From outside the car, an officer saw a large pill bottle on the passenger's lap. When the passenger tried to hide the bottle, the officer reached into the car and grabbed the bottle. For the first time on appeal, defendant asserts that the officer had no right to seize the bottle, and that subsequent questioning was the fruit of that seizure. Although there was some discussion of the seizure of the bottle in the court's decision, the court did not "expressly decide[ ]" the issue "in response to a protest by a party" (CPL 470.05 [2]; see People v Turriago, 90 NY2d 77, 83-84 [1997]; People v Colon, 46 AD3d 260, 263 [1st Dept 2007]). Accordingly, this issue is unpreserved and we decline to review it in the interest of justice.

As an alternative holding, we find that, in addition to being a very limited intrusion, the seizure of the bottle was permissible under the automobile exception because, at that point, the police had probable cause to believe that the car contained evidence of an illicit drug exchange, [*2]and were thus authorized to conduct a warrantless search of the car and any containers it contained (see generally People v Yancy, 86 NY2d 239, 245-246 [1995]). When the passenger tried to hide the pill bottle, his actions indicated that the bottle was incriminating. When this display of consciousness of guilt was added to the behavior by defendant and the passenger already observed by the police, it became obvious that there had just been an illicit transaction involving prescription medication, thereby creating probable cause (see e.g. People v O'Kane, 55 AD3d 315 [1st Dept 2008], lv denied 11 NY3d 928 [2009]).
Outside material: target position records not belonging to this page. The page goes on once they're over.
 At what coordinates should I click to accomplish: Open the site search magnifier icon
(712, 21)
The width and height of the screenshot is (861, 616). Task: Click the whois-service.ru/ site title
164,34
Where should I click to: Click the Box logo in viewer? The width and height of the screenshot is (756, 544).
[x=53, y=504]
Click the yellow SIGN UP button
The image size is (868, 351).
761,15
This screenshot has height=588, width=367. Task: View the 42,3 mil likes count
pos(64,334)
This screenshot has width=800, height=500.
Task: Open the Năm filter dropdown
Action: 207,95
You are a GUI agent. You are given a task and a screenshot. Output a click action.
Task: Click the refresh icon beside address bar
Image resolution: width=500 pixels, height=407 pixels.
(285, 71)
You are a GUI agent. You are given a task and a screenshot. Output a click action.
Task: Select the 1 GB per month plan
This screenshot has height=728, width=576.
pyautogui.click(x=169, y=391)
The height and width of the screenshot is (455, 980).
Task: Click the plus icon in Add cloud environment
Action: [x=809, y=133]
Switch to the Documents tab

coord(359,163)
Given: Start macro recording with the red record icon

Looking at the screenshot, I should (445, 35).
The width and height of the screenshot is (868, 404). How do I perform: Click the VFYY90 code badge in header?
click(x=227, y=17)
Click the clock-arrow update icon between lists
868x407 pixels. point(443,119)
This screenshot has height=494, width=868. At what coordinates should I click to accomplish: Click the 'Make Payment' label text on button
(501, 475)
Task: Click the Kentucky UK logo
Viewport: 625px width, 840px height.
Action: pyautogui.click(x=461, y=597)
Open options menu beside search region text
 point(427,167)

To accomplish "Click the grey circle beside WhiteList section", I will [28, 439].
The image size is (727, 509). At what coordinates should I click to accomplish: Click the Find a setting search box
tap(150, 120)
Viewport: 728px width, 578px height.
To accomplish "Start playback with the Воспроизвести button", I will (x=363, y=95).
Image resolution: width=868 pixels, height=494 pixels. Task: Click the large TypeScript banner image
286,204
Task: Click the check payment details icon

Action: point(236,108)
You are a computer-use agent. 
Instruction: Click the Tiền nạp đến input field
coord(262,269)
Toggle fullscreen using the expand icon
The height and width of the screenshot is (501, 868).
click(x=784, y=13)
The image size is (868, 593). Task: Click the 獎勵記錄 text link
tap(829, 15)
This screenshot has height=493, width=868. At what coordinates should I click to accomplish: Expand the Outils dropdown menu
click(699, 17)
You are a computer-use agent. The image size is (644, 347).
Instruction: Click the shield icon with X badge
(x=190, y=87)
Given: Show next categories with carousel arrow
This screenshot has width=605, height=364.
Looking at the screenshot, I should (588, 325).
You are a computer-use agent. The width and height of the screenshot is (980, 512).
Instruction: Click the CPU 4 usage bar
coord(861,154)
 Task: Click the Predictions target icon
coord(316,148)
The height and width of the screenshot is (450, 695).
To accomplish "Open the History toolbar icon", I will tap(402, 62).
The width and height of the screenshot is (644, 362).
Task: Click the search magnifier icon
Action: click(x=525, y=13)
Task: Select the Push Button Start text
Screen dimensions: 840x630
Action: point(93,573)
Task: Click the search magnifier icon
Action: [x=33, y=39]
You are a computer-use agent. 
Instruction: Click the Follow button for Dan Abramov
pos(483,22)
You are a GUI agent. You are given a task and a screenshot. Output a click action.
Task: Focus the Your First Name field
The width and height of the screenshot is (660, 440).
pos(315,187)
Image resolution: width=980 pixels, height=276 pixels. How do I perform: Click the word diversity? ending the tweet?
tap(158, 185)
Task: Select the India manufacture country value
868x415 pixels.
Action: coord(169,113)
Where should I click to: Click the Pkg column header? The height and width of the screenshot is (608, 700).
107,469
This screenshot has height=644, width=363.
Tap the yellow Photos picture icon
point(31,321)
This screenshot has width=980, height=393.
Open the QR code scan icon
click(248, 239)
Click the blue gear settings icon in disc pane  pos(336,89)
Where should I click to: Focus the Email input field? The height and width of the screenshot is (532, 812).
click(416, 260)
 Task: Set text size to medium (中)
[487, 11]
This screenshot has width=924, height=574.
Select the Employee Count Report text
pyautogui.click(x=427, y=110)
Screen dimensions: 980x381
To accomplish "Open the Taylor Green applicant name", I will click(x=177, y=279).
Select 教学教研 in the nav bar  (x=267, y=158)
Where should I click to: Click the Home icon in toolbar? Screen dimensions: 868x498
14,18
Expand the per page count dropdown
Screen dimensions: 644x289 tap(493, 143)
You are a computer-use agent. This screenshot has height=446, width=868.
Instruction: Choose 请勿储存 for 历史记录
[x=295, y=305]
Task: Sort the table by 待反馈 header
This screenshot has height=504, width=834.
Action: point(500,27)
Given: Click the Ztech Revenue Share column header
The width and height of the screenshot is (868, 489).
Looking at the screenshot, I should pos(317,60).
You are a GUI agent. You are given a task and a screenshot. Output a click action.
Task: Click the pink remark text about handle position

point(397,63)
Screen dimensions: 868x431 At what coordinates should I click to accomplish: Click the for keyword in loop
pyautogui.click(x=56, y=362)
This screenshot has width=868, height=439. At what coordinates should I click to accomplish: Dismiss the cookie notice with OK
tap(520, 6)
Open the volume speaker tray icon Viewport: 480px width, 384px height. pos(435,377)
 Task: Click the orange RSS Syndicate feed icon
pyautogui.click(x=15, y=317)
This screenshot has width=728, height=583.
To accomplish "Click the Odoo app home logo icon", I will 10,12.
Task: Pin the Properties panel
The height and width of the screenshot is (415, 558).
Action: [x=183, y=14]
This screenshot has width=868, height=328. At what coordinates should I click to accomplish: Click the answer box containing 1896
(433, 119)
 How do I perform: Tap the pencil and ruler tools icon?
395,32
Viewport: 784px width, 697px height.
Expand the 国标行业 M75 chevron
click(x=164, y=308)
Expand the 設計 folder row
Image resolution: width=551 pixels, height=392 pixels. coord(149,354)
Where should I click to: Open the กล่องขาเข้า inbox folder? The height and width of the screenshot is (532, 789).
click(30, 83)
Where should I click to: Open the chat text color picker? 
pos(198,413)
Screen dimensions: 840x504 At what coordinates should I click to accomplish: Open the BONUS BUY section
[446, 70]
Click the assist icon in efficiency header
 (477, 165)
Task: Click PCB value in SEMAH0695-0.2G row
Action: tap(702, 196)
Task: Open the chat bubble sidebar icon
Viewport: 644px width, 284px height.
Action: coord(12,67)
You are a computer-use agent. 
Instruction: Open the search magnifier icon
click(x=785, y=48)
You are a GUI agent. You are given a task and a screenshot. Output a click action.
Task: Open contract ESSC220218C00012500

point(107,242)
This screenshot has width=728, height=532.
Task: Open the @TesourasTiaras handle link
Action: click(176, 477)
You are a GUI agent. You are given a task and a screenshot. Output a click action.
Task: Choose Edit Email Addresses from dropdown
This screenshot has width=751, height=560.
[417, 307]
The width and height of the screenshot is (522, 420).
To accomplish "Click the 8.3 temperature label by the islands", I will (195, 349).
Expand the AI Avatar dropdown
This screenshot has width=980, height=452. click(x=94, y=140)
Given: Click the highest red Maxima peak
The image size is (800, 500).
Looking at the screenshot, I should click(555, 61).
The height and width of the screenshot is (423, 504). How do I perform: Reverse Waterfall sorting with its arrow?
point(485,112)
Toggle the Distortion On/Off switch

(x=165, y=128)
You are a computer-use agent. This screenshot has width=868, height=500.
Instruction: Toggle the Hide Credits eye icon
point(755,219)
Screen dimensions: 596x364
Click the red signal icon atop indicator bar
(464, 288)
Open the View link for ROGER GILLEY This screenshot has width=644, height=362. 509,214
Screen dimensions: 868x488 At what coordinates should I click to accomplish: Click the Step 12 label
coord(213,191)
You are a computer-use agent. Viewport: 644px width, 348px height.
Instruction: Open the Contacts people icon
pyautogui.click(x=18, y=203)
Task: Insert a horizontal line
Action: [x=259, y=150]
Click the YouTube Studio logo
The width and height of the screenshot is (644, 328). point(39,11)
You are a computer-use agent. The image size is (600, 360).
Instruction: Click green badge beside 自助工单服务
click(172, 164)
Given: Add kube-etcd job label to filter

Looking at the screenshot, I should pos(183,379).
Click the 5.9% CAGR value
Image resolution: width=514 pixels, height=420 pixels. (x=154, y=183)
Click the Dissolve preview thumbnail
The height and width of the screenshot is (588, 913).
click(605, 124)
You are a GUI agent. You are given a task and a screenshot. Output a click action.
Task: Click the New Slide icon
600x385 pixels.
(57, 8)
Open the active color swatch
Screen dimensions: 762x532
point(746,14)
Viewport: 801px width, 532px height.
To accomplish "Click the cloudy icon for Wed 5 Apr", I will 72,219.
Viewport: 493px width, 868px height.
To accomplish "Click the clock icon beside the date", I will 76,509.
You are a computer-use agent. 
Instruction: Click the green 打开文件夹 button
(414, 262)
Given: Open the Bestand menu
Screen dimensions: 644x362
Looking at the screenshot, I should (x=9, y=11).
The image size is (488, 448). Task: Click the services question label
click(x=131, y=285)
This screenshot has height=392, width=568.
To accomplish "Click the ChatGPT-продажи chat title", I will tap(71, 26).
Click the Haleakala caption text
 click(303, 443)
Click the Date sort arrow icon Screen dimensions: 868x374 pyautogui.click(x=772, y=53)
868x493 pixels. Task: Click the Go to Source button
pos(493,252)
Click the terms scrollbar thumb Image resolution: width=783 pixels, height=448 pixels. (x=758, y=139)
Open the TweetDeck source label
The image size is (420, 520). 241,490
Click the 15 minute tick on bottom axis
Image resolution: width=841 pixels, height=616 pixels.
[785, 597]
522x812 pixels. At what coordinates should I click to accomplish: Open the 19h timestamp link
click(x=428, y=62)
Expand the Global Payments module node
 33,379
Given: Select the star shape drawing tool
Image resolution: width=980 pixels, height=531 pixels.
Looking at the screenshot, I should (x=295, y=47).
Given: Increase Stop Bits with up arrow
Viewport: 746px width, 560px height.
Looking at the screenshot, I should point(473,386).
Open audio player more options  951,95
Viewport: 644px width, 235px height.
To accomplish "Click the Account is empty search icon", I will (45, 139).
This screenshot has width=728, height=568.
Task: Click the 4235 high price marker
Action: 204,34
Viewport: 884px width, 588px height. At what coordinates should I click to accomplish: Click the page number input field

Contrary to defendant's argument, the hearing court made no express or implied finding that the level of suspicion had not yet ripened into probable cause at the point when the bottle was seized. Any lack of clarity in the record, in the People's position at the hearing, or in the ruling the court delivered orally immediately after the hearing, can be attributed to defendant's failure to litigate the particular issue (see People v Calderon, 92 AD3d 606 [1st Dept 2012], lv denied 19 NY3d 958 [2012]).

As noted, the police did not immediately search the car, but only conducted a limited intrusion by picking up the bottle and examining the label. The officer saw that the pills had been dispensed that day, but that the bottle was empty. Upon further questioning, defendant and the passenger gave evasive or incredible answers that confirmed police suspicion that defendant had unlawfully obtained prescription medication from the passenger and secreted it under the hood, and provided further support for a search under the automobile exception. We note that, regardless of the legality of the seizure of the pill bottle, some of the questions posed to defendant and the passenger had nothing to do with the bottle, and the responses to those questions, standing alone, raised the level of suspicion to probable cause. In particular, defendant told the officer that he had not put anything under the hood, which was contrary to the officer's own observations.

Since nothing in the trial court's supplemental jury instructions can be viewed as expressly shifting the burden of proof, normal preservation requirements apply (see People v Thomas, 50 NY2d 467, 471-472 [1980]). We conclude that defendant did not preserve his present argument (see People v Whalen, 59 NY2d 273, 280 [1983]), and we decline to review it in the interest of justice. As an alternative holding, we find that an errant phrase in the supplemental charge could not have misled the jury as to the burden of proof (see People v Umali, 10 NY3d 417, 426-427 [2008]).

The portion of the prosecutor's summation to which defendant objected as speculation was a permissible record-based argument. Defendant's remaining challenges to the prosecutor's summation and the court's supplemental instructions are unpreserved and we decline to review them in the interest of justice. As an alternative holding, we also reject them on the merits.

THIS CONSTITUTES THE DECISION AND ORDER
OF THE SUPREME COURT, APPELLATE DIVISION, FIRST DEPARTMENT.